Losing your marbles, on purpose

Junior Ronnie Coolidge with one of the 11 marbles he has found hidden on the GILA campus. Photo courtesy of the GILA marble hiding and finding Facebook page.

Photo courtesy GILA marble hiding and finding Facebook page

Junior Ronnie Coolidge with one of the 11 marbles he has found hidden on the GILA campus.

By MARY COOLIDGE and CHRIS SEMAKEN, staff writers

Resident advisor Chuck Peterson hides homemade marbles on the GILA campus made from borosilicate glass and asks students to find them.

“We kind of have a few students that are really good at finding them. We encourage other students to help find the marbles,” said Mr. Peterson.

He has hidden them on top of things at dugouts at the baseball fields, where they were found pretty quickly. Fellow marble hider and resident advisor Craig Hibl has hidden them at the dance, which seem to be a pretty big hit. The marbles were mainly hidden under benches and other furniture.

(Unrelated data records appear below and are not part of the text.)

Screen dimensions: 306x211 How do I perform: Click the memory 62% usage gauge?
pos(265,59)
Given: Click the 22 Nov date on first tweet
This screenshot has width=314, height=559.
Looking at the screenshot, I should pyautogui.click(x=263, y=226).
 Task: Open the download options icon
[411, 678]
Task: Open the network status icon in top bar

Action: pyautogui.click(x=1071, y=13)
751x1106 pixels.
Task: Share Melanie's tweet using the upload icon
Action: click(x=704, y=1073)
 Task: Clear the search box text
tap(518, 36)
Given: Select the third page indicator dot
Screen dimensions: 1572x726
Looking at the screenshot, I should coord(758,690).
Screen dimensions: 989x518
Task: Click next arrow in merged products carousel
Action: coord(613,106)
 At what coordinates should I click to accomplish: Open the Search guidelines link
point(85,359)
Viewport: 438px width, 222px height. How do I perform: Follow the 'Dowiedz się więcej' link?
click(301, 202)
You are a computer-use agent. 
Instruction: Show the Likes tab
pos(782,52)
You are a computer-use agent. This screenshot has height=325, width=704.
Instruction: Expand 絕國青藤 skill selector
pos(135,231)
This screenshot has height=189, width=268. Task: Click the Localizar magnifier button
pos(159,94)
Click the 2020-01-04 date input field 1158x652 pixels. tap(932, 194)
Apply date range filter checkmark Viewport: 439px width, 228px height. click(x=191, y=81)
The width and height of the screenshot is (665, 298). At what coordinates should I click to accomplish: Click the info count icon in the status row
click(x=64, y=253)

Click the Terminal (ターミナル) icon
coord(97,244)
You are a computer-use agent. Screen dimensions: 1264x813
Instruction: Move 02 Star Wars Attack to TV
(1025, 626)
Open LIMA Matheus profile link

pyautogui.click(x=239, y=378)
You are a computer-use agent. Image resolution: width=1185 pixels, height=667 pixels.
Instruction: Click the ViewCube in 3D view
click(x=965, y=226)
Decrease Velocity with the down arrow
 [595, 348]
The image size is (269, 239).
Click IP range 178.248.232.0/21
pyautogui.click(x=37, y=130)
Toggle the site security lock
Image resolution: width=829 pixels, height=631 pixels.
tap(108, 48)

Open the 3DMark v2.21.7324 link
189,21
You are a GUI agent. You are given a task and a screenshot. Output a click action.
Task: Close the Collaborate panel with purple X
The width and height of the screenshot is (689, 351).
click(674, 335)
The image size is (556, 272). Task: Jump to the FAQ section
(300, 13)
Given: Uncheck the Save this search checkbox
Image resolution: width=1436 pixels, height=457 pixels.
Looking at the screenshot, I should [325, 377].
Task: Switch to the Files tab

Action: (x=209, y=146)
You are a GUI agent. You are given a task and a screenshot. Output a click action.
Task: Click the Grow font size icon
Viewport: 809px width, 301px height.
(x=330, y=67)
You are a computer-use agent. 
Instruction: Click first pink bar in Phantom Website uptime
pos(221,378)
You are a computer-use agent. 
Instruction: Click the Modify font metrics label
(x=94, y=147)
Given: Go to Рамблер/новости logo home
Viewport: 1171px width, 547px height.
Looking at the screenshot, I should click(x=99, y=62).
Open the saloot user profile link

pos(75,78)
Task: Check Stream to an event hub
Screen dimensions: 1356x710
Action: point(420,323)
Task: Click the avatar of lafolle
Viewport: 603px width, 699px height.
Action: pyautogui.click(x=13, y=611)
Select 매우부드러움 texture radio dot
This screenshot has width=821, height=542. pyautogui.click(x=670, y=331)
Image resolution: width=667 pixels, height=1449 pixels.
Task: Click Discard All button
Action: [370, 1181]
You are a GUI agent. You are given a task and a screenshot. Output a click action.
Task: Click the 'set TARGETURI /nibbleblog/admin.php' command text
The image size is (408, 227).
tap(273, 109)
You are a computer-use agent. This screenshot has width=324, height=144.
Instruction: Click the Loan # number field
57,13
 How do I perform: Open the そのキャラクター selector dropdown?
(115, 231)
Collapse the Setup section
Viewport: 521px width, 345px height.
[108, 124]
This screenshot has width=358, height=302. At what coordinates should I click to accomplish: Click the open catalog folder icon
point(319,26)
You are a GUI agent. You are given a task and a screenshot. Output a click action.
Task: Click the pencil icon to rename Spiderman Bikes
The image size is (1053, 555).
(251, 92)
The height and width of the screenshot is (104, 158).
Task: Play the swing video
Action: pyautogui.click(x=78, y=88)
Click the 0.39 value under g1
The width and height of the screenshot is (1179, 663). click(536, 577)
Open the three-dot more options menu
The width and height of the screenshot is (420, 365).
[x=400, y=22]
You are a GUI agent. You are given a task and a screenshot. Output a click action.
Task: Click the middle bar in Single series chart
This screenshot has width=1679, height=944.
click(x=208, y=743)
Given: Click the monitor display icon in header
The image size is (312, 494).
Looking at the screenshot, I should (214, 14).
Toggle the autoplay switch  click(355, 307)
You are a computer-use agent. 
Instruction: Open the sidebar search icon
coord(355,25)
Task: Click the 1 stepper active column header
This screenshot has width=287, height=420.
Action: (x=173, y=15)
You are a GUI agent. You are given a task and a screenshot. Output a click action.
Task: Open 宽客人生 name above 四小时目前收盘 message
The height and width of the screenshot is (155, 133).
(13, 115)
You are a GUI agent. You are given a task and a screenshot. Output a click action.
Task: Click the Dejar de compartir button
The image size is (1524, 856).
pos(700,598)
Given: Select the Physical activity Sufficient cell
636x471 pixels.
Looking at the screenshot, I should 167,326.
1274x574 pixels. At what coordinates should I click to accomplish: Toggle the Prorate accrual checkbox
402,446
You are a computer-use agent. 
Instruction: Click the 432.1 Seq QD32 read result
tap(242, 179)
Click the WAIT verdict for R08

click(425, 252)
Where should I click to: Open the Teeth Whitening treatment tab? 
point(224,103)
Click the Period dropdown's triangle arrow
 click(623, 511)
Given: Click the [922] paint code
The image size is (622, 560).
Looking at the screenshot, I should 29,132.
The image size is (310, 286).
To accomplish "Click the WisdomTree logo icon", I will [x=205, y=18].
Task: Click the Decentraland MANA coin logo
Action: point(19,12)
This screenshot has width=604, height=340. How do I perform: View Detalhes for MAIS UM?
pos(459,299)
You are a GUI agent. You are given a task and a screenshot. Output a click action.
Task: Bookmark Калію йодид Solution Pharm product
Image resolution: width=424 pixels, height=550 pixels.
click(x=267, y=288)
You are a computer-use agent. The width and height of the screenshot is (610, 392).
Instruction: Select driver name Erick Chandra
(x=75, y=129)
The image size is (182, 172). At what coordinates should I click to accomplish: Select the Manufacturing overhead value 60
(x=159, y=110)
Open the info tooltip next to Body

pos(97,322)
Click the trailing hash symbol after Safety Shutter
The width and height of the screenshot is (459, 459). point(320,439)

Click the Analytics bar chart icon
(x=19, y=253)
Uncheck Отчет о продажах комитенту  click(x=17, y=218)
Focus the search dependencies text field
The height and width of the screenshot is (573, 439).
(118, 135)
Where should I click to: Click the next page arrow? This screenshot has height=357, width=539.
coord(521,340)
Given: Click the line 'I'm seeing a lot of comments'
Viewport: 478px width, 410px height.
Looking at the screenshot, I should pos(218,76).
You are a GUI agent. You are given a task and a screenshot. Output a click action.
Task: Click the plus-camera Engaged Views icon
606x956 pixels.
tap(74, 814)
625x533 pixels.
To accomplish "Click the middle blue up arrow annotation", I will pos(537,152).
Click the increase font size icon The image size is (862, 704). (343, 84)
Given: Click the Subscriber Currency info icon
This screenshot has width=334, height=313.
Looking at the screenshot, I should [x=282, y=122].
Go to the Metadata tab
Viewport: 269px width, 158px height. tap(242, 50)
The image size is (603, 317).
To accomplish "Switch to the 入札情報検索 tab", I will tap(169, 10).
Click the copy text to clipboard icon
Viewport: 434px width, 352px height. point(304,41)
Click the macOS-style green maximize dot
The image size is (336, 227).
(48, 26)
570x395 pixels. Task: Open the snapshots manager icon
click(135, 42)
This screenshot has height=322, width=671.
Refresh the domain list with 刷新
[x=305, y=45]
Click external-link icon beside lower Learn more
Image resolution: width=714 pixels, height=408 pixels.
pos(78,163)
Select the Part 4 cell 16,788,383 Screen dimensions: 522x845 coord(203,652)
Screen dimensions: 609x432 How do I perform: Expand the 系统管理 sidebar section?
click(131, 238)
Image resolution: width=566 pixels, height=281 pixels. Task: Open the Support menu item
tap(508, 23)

The students enjoy the program, and there’s a Facebook page devoted to the activity at GILA marble hiding and finding.

GILA junior Ronnie Coolidge is one of the students who is best at finding those marbles around campus. Why does he like to look for marbles?

“So I can have something to remind me of this place when I leave,” Ronnie said.

The total amount of marbles he found dating back to his freshman year was 11 marbles. Ronnie’s planning on graduating here at GILA.

Mr. Peterson likes to make his own marbles, but does not have the necessary equipment to make marbles here at GILA. Borosilicate glass is melted by a propane oxygen torch, and gravity and inertia is used to make them round, as well as graphite tools.

“It is really difficult to make, but rewarding,” he said, adding that each marble can take hours to make. Glass blowing has been around for rat least 2,000 years, he said.